While many in the Middle East don’t celebrate Christmas, some do. And for them, this will be the sixth Christmas in crisis.
Whether or not those suffering from the conflicts in Syria and Iraq are Christian, this is a traumatic era in the lives of innocent people in the region. And until peace is restored, and the suffering of vulnerable people persists, I’m afraid I will continue to write about a Christmas in crisis.
Celebrate Light in Darkness
During the Christmas season, we seek to be merry and bright. And we should. But let’s not do it blind or dismissive of the darkness in the world. The story of Christmas is that Jesus came down as a light into this dark world. Celebrating Christmas should mean that we are shinning bright in the midst and mindful of the darkness around us.
Even though the world is grasping for feel-good stories , we must remember those suffering a Christmas in crisis.
Even though the culture is exhausted by division and partisanship, we must remember those suffering a Christmas in crisis because they are exhausted by deep social divisions too.
Even though we desire to retreat to the love of friends and family during this holiday season, we must remember those suffering a Christmas in crisis because they long for loved ones too.
Even though we seek to block out scenes of despair and cruelty at a time we seek to be cheery, we must remember those suffering a Christmas in crisis because they yearn for happiness too.
Even though we don’t want to think about problems we feel are out of our control, we must remember those suffering a Christmas in crisis because neither do they.
Jesus was born into a season of conflict. On the run. In danger. That first Christmas was a Christmas in conflict.

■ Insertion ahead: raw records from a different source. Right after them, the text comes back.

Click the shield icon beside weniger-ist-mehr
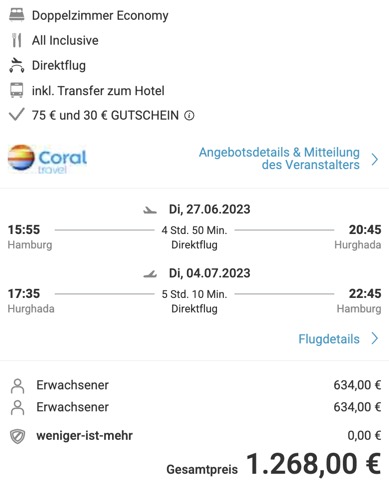The width and height of the screenshot is (389, 487). point(17,436)
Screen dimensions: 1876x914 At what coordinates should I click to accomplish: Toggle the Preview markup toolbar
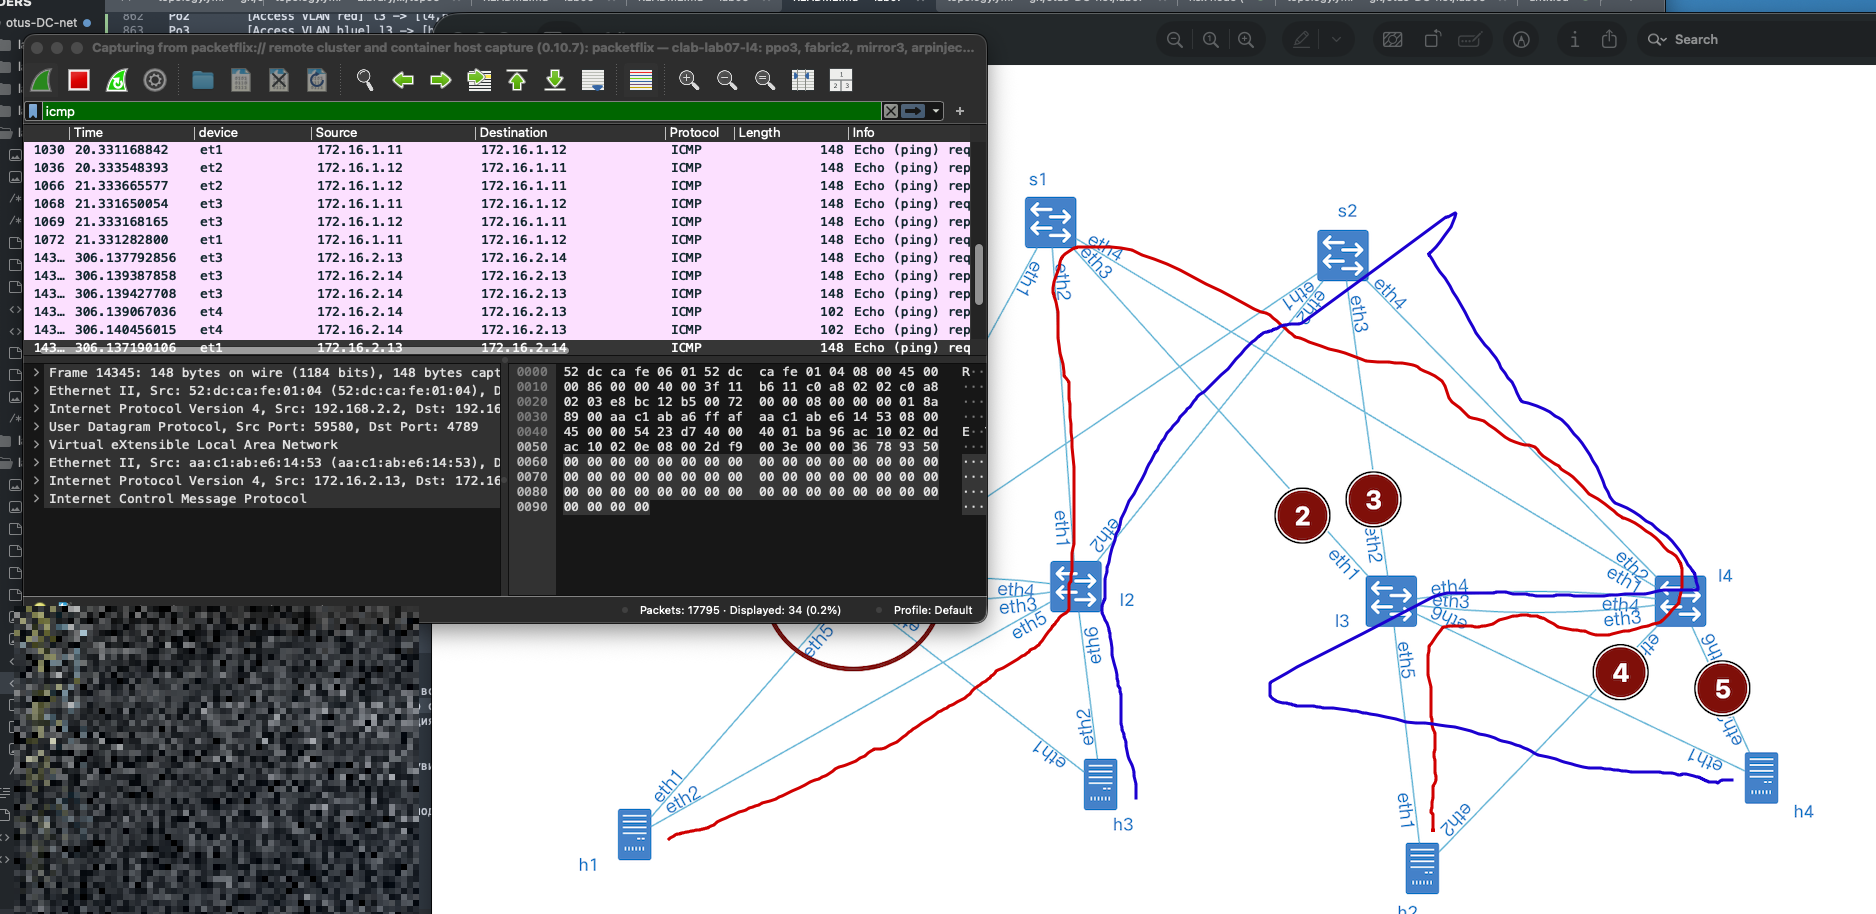click(1521, 40)
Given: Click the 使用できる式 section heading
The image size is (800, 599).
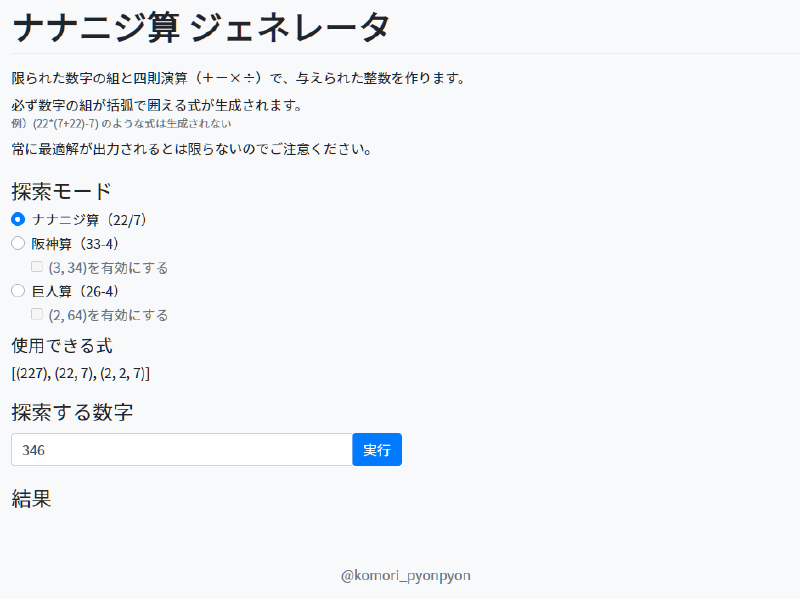Looking at the screenshot, I should [62, 346].
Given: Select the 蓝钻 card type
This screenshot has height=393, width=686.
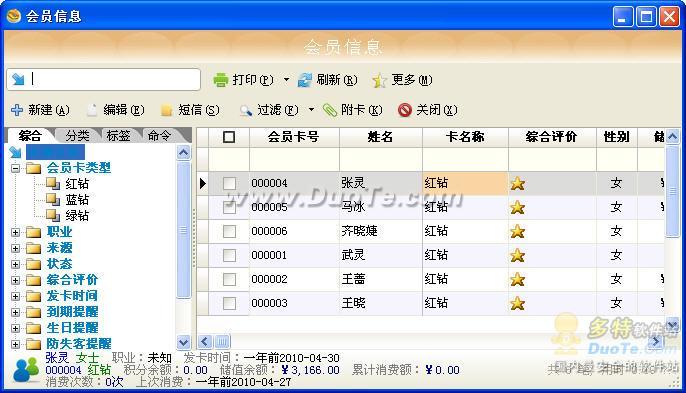Looking at the screenshot, I should [77, 200].
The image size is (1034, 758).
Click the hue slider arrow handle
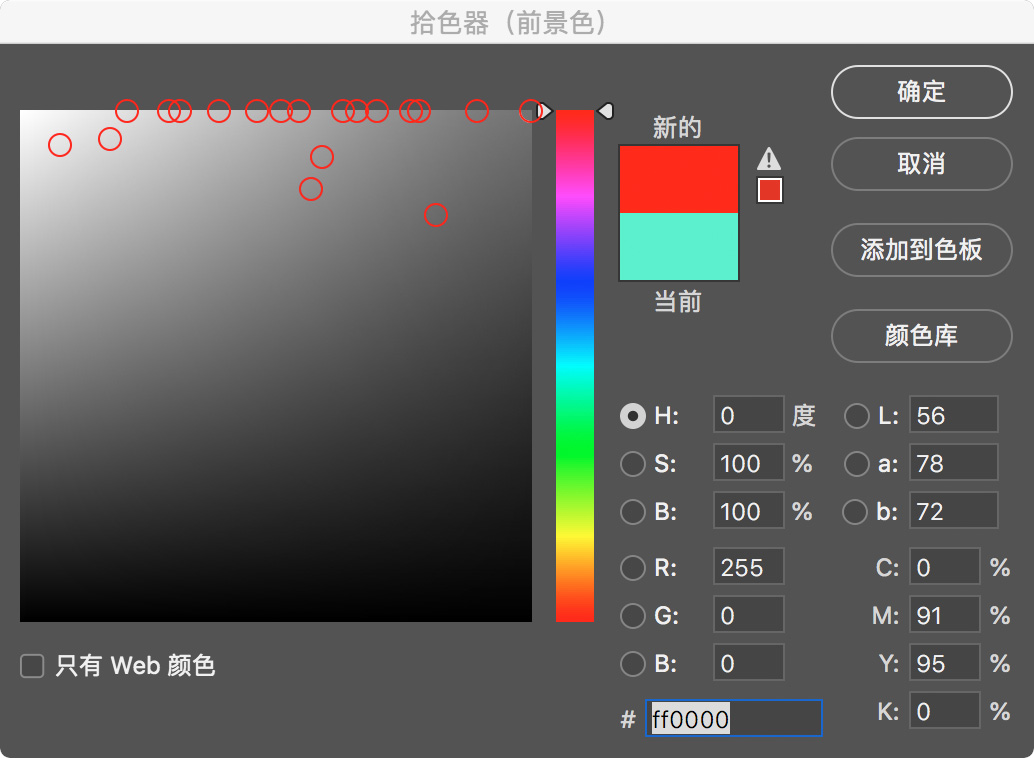(607, 111)
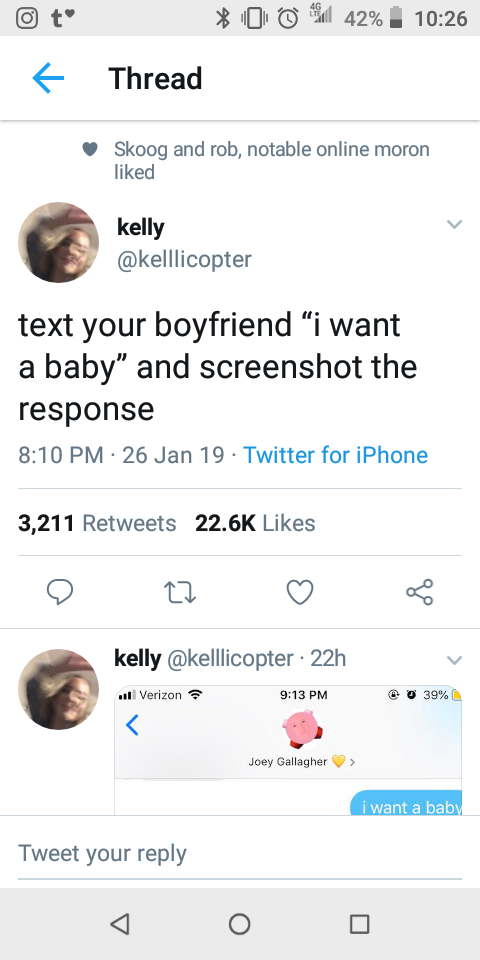Screen dimensions: 480x960
Task: Like the tweet with the heart icon
Action: tap(300, 592)
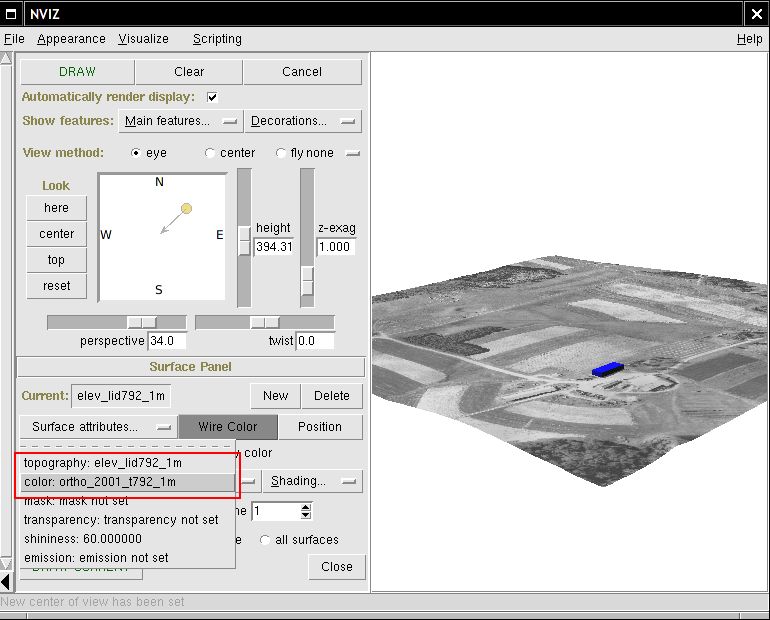Click the top look button
Image resolution: width=770 pixels, height=620 pixels.
click(56, 260)
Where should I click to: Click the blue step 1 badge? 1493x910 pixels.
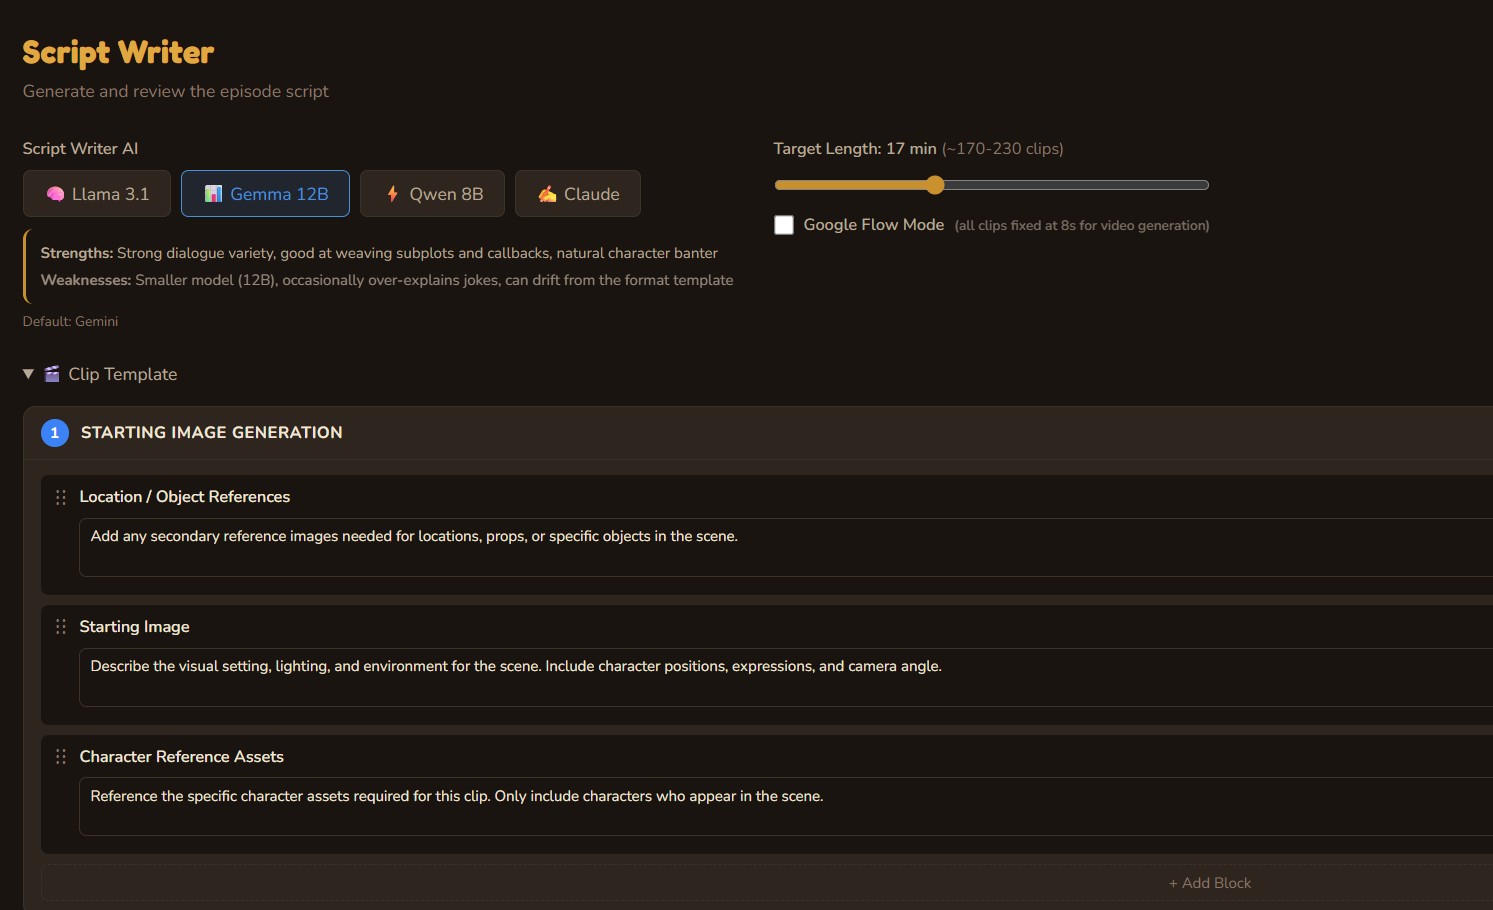55,433
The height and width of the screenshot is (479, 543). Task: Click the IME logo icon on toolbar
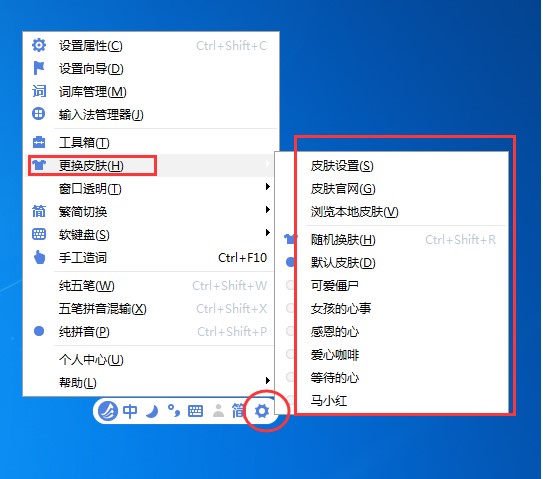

Responding to a Christmas in Crisis
Here are four things I would like for you to consider:
- Please consider adding the innocent people of Syria and Iraq, suffering under siege, war, and displacement in your prayers this Christmas season. Even consider including it in your Christmas prayers with your family and friends.
- Download and Share the “More than a Refugee” ebook, a great resource to understand the plight of nearly 60 million people around the world who have been forced from their homes.
- If you Sponsor a Child with Food for the Hungry already, consider signing up for Children in Crisis. It’s a small monthly pledge that will directly benefit thousands for children, like those from Syria and Iraq that we intermittently see on the news, pursue a future where they can not only survive, but thrive.
- Donate now to Disaster Relief to make a life-saving impact on those suffering from both human and natural disasters around the world.
Even though we don’t like to think of the Christmas story in that light, we must remember is was a Christmas in conflict because it is elemental to the reason for the season.